V VIDYALAYA · Soutien scolaire
SVT1reEcosystemes et services environnementauxFiche de cours

Ingénierie écologique

Mobiliser le vivant pour restaurer des écosystèmes dégradés et rendre des services durables à la société.
1 L'idée

L'ingénierie écologique désigne l'ensemble des techniques qui utilisent les propriétés des êtres vivants — plantes, micro-organismes, animaux — pour restaurer des écosystèmes dégradés, gérer des milieux naturels ou créer de nouveaux systèmes fonctionnels rendant des services à la société.

Elle s'appuie sur les services écosystémiques : bénéfices que les êtres humains tirent des écosystèmes (eau potable, épuration, régulation du climat, maintien de la biodiversité, etc.). À la différence du génie civil classique qui utilise des matériaux inertes (béton, acier), l'ingénierie écologique exploite les processus biologiques naturels — plus durables et souvent moins coûteux à long terme.

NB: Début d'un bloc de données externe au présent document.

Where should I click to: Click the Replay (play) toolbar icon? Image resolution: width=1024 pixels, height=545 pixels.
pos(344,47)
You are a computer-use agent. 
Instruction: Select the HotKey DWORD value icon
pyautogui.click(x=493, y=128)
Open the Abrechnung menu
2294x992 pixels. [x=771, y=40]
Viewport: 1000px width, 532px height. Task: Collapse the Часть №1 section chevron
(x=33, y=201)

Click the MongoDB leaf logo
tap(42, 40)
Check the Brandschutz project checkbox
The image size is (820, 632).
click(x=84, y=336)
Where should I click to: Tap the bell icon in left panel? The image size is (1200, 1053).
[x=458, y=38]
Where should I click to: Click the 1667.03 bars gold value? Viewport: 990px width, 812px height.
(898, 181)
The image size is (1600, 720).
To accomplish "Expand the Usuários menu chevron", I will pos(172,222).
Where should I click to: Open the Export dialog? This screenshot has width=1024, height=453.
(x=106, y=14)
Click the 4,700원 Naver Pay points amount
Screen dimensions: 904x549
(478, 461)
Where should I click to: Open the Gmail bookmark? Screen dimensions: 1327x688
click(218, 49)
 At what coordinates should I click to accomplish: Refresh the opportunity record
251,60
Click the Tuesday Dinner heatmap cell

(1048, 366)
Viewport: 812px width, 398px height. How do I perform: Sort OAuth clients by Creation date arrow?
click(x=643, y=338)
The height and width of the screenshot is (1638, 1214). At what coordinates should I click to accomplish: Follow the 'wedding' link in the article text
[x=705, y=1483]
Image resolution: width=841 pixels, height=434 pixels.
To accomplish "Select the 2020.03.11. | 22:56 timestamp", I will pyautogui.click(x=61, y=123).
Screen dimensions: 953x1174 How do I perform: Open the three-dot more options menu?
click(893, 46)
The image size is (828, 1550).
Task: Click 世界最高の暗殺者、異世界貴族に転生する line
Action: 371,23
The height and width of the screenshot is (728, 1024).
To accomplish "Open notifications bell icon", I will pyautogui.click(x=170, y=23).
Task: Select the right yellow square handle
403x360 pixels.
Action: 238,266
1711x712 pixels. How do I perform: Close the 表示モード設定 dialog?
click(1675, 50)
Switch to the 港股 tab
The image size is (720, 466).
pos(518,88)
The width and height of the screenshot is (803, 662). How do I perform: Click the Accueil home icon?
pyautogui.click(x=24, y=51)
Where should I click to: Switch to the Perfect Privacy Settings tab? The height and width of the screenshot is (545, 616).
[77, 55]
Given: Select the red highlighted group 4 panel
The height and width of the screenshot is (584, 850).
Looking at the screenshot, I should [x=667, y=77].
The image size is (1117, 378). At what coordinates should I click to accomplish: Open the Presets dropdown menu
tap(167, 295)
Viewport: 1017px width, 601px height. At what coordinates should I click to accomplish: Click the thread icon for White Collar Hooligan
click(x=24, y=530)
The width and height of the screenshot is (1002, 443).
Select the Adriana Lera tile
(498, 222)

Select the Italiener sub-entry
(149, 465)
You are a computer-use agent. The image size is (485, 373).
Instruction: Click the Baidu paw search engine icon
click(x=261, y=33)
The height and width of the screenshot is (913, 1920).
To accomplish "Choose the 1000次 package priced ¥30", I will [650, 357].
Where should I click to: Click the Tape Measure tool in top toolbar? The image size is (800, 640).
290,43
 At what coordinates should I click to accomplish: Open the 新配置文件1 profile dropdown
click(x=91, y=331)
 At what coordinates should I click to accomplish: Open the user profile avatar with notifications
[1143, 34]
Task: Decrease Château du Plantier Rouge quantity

2 Les quatre grands procédés
Phytoremédiation
\(\text{Plantes dépollueuses} \rightarrow \text{absorption de polluants (métaux lourds, nitrates)} \rightarrow \text{sol ou eau assainis}\)
Lagunage
\(\text{Zones humides artificielles} + \text{micro-organismes} \rightarrow \text{épuration des eaux usées}\)
Génie végétal
\(\text{Plantations de ligneux (saule, aulne)} \rightarrow \text{stabilisation mécanique des berges et talus}\)
Lutte biologique
\(\text{Prédateur ou parasite naturel} \rightarrow \text{régulation d'une population de ravageurs}\)
3 La phytoremédiation en détail
Phytoextraction
Des plantes hyperaccumulatrices (ex. : Arabidopsis halleri pour le zinc et le cadmium) absorbent les ions métalliques du sol par leurs racines.
Les ions migrent via la sève et s'accumulent dans les feuilles et tiges à des concentrations 100 à 1 000 fois supérieures à celles du sol.
La biomasse végétale est récoltée puis incinérée (ou valorisée comme minerai) : le métal est ainsi retiré définitivement du sol.
Phytostabilisation
Des plantes à système racinaire dense immobilisent les polluants dans la rhizosphère, empêchant leur migration vers les eaux souterraines.
Le polluant n'est pas extrait mais confiné : méthode adaptée quand l'extraction totale est impossible ou trop lente.
Démarche d'un projet d'ingénierie écologique
  • Diagnostic : identifier la nature et l'étendue de la dégradation (type de polluant, espèces disparues, état des berges…).
  • Choix des organismes : sélectionner des espèces adaptées au contexte, de préférence locales pour éviter tout risque d'invasion.
  • Mise en œuvre : planter, ensemencer ou réintroduire les organismes dans le milieu cible.
  • Suivi : mesurer régulièrement les indicateurs (teneur en polluants, indice de biodiversité, qualité de l'eau) pour ajuster le dispositif.
  • Évaluation : comparer les services écosystémiques rendus avant et après l'intervention.
Limites et erreurs fréquentes
  • L'ingénierie écologique est lente : la phytoextraction d'un sol fortement contaminé peut nécessiter plusieurs dizaines d'années.
  • Son efficacité dépend du type de polluant, du sol, du climat et de l'espèce choisie — elle n'est pas universelle.
  • L'introduction d'espèces exotiques peut entraîner une invasion biologique et aggraver la dégradation du milieu.
  • Réduire l'ingénierie écologique au simple reboisement est une erreur : il s'agit d'une approche systémique combinant de nombreux procédés.
  • Certains dommages écologiques sont irréversibles : l'ingénierie écologique ne peut restaurer toutes les extinctions ou pollutions.